What Ireland needs is a leader who would stand up and say the senior bonds holders will have to take a 25% haircut, the shareholders and subordinate bondholders should be totally written off.
The gaurantee should be torn up as it was obtained by deception and lies. Ireland is still a soverign state, at the moment we can still do this.
from Guardian blog…
10.31am: 10.20am: Brian Lenihan is late, again, for this morning’s EU finance minister’s meeting in Brussels, Elena Moya tells us.
Yesterday, of course, Lenihan arrived for the crunch talks an hour and a quarter after they were due to begin – one reason that the press conference began two hours late.
Roll on the “health concerns” spin or whatever but I reckon he’s getting a bit late getting the latest hourly solvency or is it liquidity reports from the ICB on our other majors not so major
Is it just me, or is there something of the “grumpy drunk” about the way in which our government is conducting itself during this crisis.
You know, you have a friend who always gets “messy” with a few drinks, the one night after being out with them, they fall over and crack open their skull. As the blood streams down their face, you, as any good friend would, offer to help, only to be met with a flailing arm in your direction backed up by a barage of abuse and the inevitable “F#*k off, I’m all right, just leave me along, I’ll be OK”, as they gingerly pick themselves up and stagger aimlessly along the street, haemorrhaging.
The IMF . There is not a employee of the IMF on the face of the earth who could not be bought and sold by your average FF 'er in about 5 minutes . Wait till they cop a load of Healy Rae and Son
They will visit Government buildings and will be met by some very grave and serious men . There will be lots of stroking of chins and what not .Charlie Bird will swallow the micrphone as the tension outside government buildings will be so high .
After that it will all be a blurr and they will wake up the next morning with a shocking hangover with The Book Of Kells ( Its priceless ) and a tenancy agreement on several of 40 gaffs properties .
The timeframe is too tight to be seen as some sort of due diligence. “a definite decision on this in the coming days” – this sounds like the decision has already been made and only a few details need hammered out.

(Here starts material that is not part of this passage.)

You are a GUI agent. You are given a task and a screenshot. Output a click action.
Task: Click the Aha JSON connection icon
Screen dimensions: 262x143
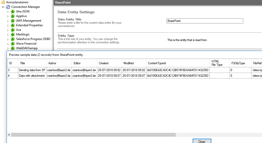[13, 11]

For political and social expediency, they’re giving the Irish government a couple of days to spin. Fianna Fail will cry ‘banks’ but the mechanism and policy intervention will be a sovereign bailout. The EU will want to kick the Irish can three years down the road. I’d be surprised that they will accept a solution that may require revisiting 6 months from now.
About 90 bn in ECB repo, 20 bn in sovereign bonds bought by the ECB, 34.5 bn in repo at the ICB.
That’s just the banks (but it probably includes the promissory notes and the NAMA bonds, though the end of them haven’t been reached).
Add in 70bn for the deficit…
Look at it this way. The guaranteed liabilities of the banking system were about 650 bn euro. A normal bust with a financial crisis will cost about 30% of that. That’s 195 bn euro. Some of it will be absorbed by the banks, but not very much.
We can’t expect asset writedowns of C&D and commercial of 60% (on average) and residential (both PPR and investment) of 40-60% without there being that cost somewhere. This is leaving aside all other types of loans. So much of the performance of loans was based on the underlying assets increasing in value and the income from them rising every year. Competitiveness isn’t going to return until rents fall, in turn driving a reduction in other costs. As a poster in retail on the 'pin pointed out, rent is the biggest element of his/her costs - and this in an industry that is primarily service related. Staff costs should far outweigh rent costs, IMO.
So rents will continue to fall and therefore asset values and income on loans will too. If you leverage the whole economy, that leverage will come back to bite. Sorry, repeating myself now!
Lenny : " What may be required may not in fact be an actual transfer of money now, but a demonstration of how much money can be made available if further difficulties materialise."
When you sweep away the smoke and mirrors, all that’s happening is that you mugs will be on the hook for another massive capital injection into the banks, which will then be sold off to major European banks. Meanwhile France and Germany view the weakening Euro with satisfaction.
And once again a terrified sheeple, led by crooks, morons and BWUDs, tugs the forelock.